Temporal prediction consists in finding in a reference frame, either a previous or a subsequent frame of the video sequence, an image portion or reference area which is the closest to the block to encode. This step is known as motion estimation. Next, the block is predicted using the reference area (motion compensation) -the difference (or "residual") between the block to encode and the reference portion is encoded, along with an item of motion information relative to the motion vector which indicates the reference area to use for motion compensation.

In order to further reduce the cost of encoding motion information, it has been proposed to encode a motion vector in terms of a difference between the motion vector and a motion vector predictor, typically computed from the motion vectors of the blocks surrounding the block to encode.

In H.264 (or AVC for Advanced Video Coding), motion vectors are encoded with respect to a median predictor computed from the motion vectors situated in a causal neighbourhood of the block to encode, for example from the blocks situated above and to the left of the block to encode. Only the difference, also called residual motion vector, between the median predictor and the current block motion vector is encoded.

Encoding using residual motion vectors saves some bitrate, but necessitates the decoder to perform the same computation of the motion vector predictor in order to decode the value of the motion vector of a block to decode.

Recently, further improvements have been proposed, such as using a plurality of possible motion vector predictors. This method, often referred to as motion vector competition (MVCOMP), consists in determining from among several motion vector predictors or candidates which motion vector predictor minimizes the encoding cost, typically a rate-distortion (RD) cost, of the residual motion information. The residual motion information comprises the residual motion vector, i.e. the difference between the actual motion vector of the block to encode and the selected motion vector predictor, and an item of information indicating the selected motion vector predictor, such as for example an encoded value of the index (referred to as "predictor index") of the motion vector predictor selected from the candidates.
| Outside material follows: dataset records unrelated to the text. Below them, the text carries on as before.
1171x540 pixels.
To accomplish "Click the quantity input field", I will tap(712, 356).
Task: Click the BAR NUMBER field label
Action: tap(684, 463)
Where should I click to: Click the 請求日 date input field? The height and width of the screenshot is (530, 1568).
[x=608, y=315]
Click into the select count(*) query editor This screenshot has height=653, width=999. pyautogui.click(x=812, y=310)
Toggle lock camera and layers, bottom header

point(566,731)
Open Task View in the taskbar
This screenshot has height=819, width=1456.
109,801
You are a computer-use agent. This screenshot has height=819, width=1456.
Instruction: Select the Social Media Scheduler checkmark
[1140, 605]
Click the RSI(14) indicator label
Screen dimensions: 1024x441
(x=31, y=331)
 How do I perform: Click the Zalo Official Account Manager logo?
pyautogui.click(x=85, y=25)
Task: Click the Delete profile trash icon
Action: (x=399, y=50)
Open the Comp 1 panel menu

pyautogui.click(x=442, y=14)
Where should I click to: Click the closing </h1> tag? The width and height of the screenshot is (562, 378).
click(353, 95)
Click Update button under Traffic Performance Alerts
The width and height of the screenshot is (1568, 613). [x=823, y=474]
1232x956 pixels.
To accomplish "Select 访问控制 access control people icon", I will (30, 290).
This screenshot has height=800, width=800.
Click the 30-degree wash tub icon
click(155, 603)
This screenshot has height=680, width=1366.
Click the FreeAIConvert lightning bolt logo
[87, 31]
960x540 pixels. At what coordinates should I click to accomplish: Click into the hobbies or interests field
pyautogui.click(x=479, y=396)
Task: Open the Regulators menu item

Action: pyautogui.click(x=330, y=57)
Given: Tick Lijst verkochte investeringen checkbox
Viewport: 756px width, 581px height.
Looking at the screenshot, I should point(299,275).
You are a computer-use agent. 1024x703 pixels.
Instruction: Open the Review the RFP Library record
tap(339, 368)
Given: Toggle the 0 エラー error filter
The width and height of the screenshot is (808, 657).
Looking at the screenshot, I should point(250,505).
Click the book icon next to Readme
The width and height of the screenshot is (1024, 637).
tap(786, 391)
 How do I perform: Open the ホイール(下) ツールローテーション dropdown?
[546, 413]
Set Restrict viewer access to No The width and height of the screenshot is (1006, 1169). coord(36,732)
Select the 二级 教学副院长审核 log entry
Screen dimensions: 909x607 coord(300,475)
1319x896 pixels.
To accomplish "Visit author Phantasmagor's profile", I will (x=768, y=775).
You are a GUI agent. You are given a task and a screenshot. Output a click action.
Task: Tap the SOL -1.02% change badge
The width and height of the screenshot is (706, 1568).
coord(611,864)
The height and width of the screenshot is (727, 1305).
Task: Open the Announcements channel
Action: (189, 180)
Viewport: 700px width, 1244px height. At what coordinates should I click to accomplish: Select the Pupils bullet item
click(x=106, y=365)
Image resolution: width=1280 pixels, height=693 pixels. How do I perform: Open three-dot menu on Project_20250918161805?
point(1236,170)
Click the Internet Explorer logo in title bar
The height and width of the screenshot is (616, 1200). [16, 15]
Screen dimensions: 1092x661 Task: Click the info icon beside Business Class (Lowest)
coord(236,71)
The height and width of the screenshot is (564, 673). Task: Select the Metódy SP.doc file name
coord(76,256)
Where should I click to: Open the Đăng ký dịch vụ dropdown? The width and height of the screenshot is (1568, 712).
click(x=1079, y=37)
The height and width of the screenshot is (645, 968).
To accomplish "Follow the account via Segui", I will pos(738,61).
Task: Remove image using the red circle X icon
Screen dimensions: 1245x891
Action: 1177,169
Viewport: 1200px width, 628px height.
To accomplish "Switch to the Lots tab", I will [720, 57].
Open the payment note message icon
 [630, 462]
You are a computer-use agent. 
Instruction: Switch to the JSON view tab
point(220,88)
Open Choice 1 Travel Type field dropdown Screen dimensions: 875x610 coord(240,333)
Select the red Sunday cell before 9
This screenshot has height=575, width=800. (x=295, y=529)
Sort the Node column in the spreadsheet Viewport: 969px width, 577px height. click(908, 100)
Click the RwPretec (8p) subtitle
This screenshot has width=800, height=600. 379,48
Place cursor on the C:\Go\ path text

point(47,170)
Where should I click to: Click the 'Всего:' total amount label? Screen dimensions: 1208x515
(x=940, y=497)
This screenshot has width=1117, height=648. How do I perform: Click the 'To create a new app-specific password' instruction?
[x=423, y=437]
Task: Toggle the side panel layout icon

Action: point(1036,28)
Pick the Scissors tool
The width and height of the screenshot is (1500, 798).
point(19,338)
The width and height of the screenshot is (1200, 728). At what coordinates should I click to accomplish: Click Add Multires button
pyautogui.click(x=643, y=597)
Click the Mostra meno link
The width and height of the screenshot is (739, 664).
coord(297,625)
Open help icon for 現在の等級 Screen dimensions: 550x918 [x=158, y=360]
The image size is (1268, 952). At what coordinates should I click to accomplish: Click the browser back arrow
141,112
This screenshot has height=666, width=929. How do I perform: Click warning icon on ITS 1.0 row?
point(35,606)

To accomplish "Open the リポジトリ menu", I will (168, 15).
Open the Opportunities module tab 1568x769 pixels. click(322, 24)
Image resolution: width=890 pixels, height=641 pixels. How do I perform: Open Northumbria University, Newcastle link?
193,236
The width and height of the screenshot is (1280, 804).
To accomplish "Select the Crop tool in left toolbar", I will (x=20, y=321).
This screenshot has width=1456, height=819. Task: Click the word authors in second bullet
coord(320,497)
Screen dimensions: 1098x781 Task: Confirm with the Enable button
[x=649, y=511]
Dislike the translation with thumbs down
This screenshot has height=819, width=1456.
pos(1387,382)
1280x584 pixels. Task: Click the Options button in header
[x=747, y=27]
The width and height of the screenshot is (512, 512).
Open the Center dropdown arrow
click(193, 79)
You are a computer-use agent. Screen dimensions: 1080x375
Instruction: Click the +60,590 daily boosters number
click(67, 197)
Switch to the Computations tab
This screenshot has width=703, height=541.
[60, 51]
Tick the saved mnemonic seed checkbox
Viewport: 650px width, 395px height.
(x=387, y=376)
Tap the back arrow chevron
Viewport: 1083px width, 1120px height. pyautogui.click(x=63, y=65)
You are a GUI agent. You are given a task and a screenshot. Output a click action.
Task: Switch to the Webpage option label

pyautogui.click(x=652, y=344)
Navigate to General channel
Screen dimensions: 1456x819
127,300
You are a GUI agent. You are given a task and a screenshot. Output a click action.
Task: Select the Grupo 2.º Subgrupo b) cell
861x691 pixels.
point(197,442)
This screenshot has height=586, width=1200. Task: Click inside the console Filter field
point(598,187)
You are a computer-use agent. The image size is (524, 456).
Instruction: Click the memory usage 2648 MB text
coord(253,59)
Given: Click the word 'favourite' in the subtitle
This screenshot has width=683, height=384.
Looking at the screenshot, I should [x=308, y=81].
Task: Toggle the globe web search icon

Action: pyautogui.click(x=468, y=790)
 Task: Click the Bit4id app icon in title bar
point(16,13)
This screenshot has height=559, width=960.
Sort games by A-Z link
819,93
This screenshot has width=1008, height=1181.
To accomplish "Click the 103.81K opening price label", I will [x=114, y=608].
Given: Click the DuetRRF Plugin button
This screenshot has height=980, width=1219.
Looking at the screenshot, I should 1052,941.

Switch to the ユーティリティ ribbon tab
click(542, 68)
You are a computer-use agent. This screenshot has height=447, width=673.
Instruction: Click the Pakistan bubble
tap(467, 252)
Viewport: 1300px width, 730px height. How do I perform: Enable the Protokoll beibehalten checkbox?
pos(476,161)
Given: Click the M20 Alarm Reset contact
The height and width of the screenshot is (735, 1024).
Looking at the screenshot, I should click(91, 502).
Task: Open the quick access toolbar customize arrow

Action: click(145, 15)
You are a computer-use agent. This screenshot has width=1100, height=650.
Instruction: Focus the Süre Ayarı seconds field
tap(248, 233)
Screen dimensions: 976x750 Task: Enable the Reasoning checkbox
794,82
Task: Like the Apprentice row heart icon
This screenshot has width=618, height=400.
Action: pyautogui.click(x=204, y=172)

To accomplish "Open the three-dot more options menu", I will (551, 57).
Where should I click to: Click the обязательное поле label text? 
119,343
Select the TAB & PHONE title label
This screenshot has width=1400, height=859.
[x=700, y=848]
In the current version of High Efficiency Video Coding (HEVC) (which is still subject to modifications), it has been proposed to use a plurality of motion vector predictors (five) as schematically illustrated in the example of Figure 1: three so-called spatial motion vector predictors V1, V2 and V3 taken from already-encoded blocks situated in the neighbourhood of the block to encode (the motion vector predictors are said to be "spatial" because they come from blocks belonging to the current frame); a median motion vector predictor computed on the basis of components of the three spatial motion vector predictors VI, V2 and V3 and a temporal motion vector predictor V0 which is the motion vector of the co-located block in a previously encoded image of the sequence (e.g. the block of image N-i located at the same spatial position as the block being coded' of image N -the corresponding predictor is said to be "collocated motion vector predictor").

Currently in HEVC the three spatial motion vector predictors are taken from the block situated to the left of the block to encode (V3), the block situated above (V2) and from one of the blocks situated at the respective corners of the block to encode, according to a predetermined rule of availability.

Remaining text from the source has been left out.